- Duration: 14 October 1978 – 29 March 1979
- Games played: 60
- Teams: 6

Regular season
- Relegated: Þór Akureyri

Finals
- Champions: KR (7th title)
- Runners-up: Valur

Awards
- Domestic MVP: Jón Sigurðsson
- Foreign MVP: Tim Dwyer

Statistical leaders
- Points: John Hudson / 30.3

Records
- Highest scoring: Valur 143–78 Þór Akureyri (23 March 1979)

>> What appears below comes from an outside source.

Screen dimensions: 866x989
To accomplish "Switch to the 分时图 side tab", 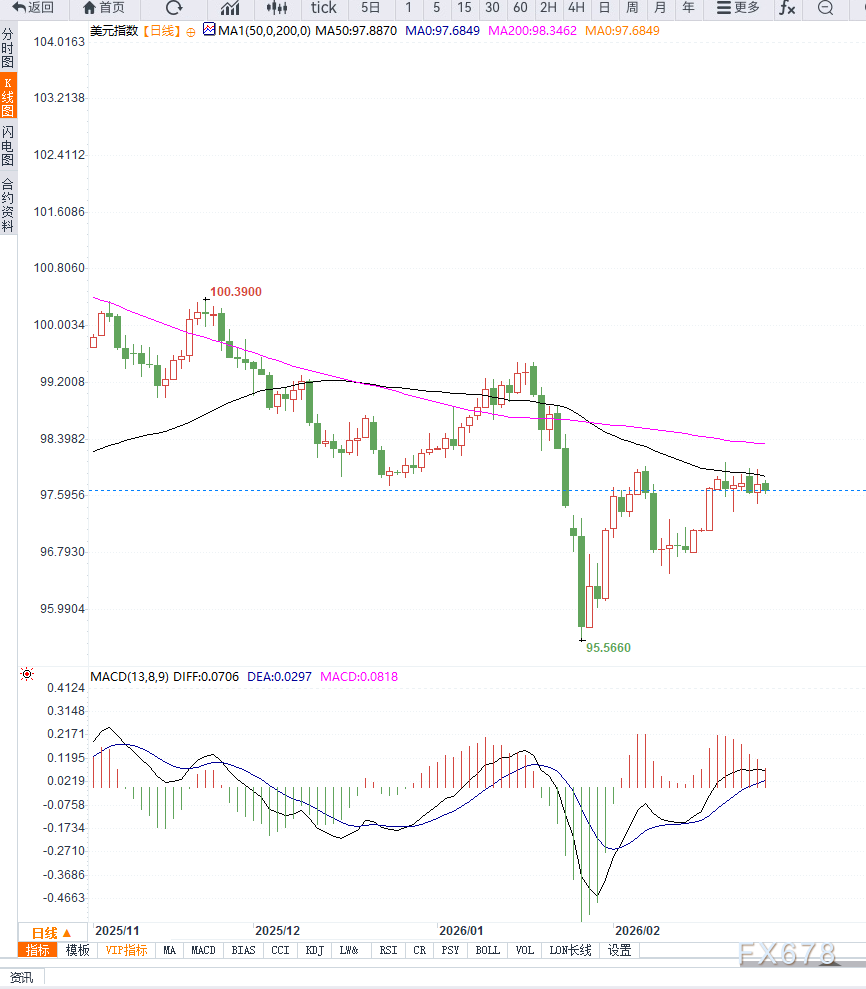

= 1978–79 Úrvalsdeild karla =

The 1978–79 Úrvalsdeild karla was the 28th season of the Úrvalsdeild karla, the top tier men's basketball league on Iceland. The season started on 14 October 1978 and ended on 29 March 1979. KR won its 7th title by posting the best record in the league. It secured the title by beating Valur, 77–75, in the last game of the season.

==Competition format==
The participating teams first played a conventional round-robin schedule with every team playing each opponent twice "home" and twice "away" for a total of 20 games. The top team won the national championship whilst the bottom team was relegated to Division I.

==Regular season==

| Pos | Team | Pld | W | L | PF | PA | PD | Pts | Qualification or relegation |
| 1 | KR | 20 | 15 | 5 | 1856 | 1645 | +211 | 30 | Champion |
| 2 | Valur | 20 | 14 | 6 | 1792 | 1697 | +95 | 28 |  |
| 3 | Njarðvík | 20 | 13 | 7 | 2026 | 1846 | +180 | 26 |
| 4 | ÍR | 20 | 9 | 11 | 1775 | 1764 | +11 | 18 |
| 5 | ÍS | 20 | 6 | 14 | 1718 | 1833 | −115 | 12 |
| 6 | Þór Akureyri | 20 | 3 | 17 | 1635 | 2017 | −382 | 6 | Relegated |

==Notable occurrences==
- On 19 March, fights broke out during Valur's 92–79 victory against Njarðvík. A Njarðvík's official, Kristbjörn Albertsson, was tossed from the game after running onto the court to challenge the referees following Valur's Tim Dwyer elbow to Njarðvík's Árni Lársson head. After the game ended, fights broke out in the stands and spilled out to the court. Fans and Njarðvík's officials harassed the referees, ending with referee Þráinn Skúlason being hit in the head. In the aftermath, Njarðvík's coach Hilmar Hafsteinsson was suspended for 4 games while player Ted Bee received a 1-game suspension. Njarðvík was furthermore fined 20.000 ISK.
- On 23 March, Valur set a new league scoring record in its 143–78 victory against Þór Akureyri.